I suppose that if you are going to draw conclusions about who I am based on a 10-question quiz, you have to economize somewhere. And "vibrant" isn't really a bad guess; it is just that I am far more vibrant in my daydreams than in real life.

So this week when another pop-psychology personality quiz showed up in my news feed, I decided that I would take the test by picking the last answer— the one that was the worst fit and least like me. Let's see if the quiz is reliable in reverse and describes someone who is pretty opposite from me...
Here are those results:
  You're a "just get it done" kind of person. You are driven, competitive, and you like to be in control.

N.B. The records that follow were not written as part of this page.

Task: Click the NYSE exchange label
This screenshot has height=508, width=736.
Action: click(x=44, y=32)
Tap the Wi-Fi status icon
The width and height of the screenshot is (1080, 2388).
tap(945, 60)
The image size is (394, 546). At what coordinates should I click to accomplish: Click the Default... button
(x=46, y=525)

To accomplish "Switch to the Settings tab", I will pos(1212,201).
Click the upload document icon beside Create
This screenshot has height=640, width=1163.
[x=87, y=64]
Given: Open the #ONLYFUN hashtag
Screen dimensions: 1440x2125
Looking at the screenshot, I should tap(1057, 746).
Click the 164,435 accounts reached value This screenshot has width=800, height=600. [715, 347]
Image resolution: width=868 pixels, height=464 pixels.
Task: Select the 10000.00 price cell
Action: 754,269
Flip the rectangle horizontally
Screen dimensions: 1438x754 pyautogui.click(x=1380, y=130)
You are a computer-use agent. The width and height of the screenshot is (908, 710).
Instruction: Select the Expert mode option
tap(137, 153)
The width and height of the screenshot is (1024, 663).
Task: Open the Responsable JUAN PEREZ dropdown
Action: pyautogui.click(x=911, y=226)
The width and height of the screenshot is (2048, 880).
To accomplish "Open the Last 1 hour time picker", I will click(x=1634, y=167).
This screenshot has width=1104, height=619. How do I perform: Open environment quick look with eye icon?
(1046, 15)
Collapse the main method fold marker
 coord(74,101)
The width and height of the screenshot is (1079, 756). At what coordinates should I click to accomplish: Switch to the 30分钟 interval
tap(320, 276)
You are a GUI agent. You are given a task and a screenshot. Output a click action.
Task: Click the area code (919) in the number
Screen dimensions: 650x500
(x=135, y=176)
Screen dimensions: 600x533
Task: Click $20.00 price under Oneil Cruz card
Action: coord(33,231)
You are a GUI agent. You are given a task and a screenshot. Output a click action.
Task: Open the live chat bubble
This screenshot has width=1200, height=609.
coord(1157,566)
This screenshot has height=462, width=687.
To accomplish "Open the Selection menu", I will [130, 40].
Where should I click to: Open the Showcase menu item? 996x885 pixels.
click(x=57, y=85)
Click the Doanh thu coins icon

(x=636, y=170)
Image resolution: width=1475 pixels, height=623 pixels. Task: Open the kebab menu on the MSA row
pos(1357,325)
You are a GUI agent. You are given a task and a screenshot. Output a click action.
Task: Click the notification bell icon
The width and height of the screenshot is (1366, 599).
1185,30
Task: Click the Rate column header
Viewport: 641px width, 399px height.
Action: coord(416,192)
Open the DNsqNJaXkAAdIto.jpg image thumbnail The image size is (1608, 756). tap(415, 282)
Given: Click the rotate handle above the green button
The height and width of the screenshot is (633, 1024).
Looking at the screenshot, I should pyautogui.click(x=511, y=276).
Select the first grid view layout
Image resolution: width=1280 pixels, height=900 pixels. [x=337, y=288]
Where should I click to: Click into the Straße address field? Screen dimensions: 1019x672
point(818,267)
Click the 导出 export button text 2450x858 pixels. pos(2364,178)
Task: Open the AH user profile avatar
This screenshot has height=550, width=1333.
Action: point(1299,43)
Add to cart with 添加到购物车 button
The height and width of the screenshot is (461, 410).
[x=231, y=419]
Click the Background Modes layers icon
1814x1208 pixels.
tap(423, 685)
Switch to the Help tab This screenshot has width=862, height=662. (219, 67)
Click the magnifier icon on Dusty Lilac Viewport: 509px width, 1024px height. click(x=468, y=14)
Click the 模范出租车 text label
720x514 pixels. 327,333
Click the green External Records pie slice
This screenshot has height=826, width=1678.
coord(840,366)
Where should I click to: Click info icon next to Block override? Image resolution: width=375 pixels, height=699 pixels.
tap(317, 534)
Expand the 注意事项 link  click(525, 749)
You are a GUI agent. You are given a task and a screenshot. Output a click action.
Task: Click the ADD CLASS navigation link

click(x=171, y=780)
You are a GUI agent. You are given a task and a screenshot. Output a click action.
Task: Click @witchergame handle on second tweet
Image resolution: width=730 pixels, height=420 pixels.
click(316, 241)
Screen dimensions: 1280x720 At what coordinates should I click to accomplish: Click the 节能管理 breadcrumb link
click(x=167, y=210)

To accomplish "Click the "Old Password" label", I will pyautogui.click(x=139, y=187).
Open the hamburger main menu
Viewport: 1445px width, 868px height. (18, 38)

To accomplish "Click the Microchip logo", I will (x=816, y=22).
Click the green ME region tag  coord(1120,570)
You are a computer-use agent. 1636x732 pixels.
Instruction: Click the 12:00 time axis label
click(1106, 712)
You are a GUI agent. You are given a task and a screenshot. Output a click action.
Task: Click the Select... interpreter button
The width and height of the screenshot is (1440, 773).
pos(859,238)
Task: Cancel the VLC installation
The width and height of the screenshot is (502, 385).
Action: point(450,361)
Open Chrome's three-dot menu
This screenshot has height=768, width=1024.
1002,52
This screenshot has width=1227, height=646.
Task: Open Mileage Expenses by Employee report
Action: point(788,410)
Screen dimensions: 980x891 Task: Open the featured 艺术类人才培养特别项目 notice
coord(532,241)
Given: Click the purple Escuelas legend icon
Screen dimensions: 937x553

You are very action-oriented, and you appreciate efficiency.

🤔 Actually I do appreciate efficiency. But I am not action-oriented, driven, competitive, or a "just get it done" kind of person. As for liking to be in control, well, I need to define some terms here.
No, I do not like to control other people. I get a lot more enjoyment from watching where another person will go with a situation than I would from directing them to do it my way.

Let me digress a bit and go down a bunny trail here:  Surprisingly to me, this gets me in trouble with a certain kind of person: control freaks!  Control freaks flip out when I make a simple suggestion. They like to call me obnoxious and crazy and all sorts of unflattering expletives. They wrongly project their own paradigms and assume I am trying to control them.  Needless to say, I do not entertain control freaks as close friends; control freaks are about the only people that are major challenges to get along with.  (sigh)

So, back on the topic of Facebook quizzes.

Some of the personality quizzes on Facebook track you. I have stopped answering those that ask to see my email and friends list.

They generally rate five different traits:  five psychological traits of Openness, Conscientiousness, Extraversion, Agreeableness and Neuroticism. This trait-tracking even has an acronym: OCEAN

One of the big companies that do this is called Cambridge Analytica. Click for Website 
They have both commercial and political divisions. They collect and use the data from the Facebook quizzes to change audience behavior. They are very upfront about that. Cambridge Analytica uses data to change audience behavior.

They have been hired to work on American political campaigns and they were consultants for Britain's Brexit. In fact, their website makes this claim: "We are the global leader in data-driven campaigning with over 25 years of experience, supporting more than 100 campaigns across five continents."

Okay, so they've gotten enough free advertising from me. But the point I want to make is that if you are in the US, when you click that you like popcorn and a movie more than going to the rodeo, you are adding to their 5,000 data points on over 230 million American voters! And if you vote someplace else, they probably have a data bank for that as well.

Cambridge Analytica and their competitors are corporate control freaks!  Their amalgam of predictive analytics, behavioral sciences, and data-driven ad tech are being used to control your way of thinking toward whomever is paying them.

The next time that I am told, "You tend to ponder big questions like the meaning of life and these questions are as important ' or more important to you ' than smaller matters like what you should have for dinner," (and yes, that was a real response I had to one of the personality quizzes) then I will at least be aware that the control freaks are out there, and it is not paranoid to think they want to control your mind!

To survive on this Bootcamp Planet, we must find, develop, and become confident in or relationship with our Creator. There are many snakes slithering around the swamp, and they will tell us most anything in an attempt to control our souls. They may even try to convince me that I am vibrant!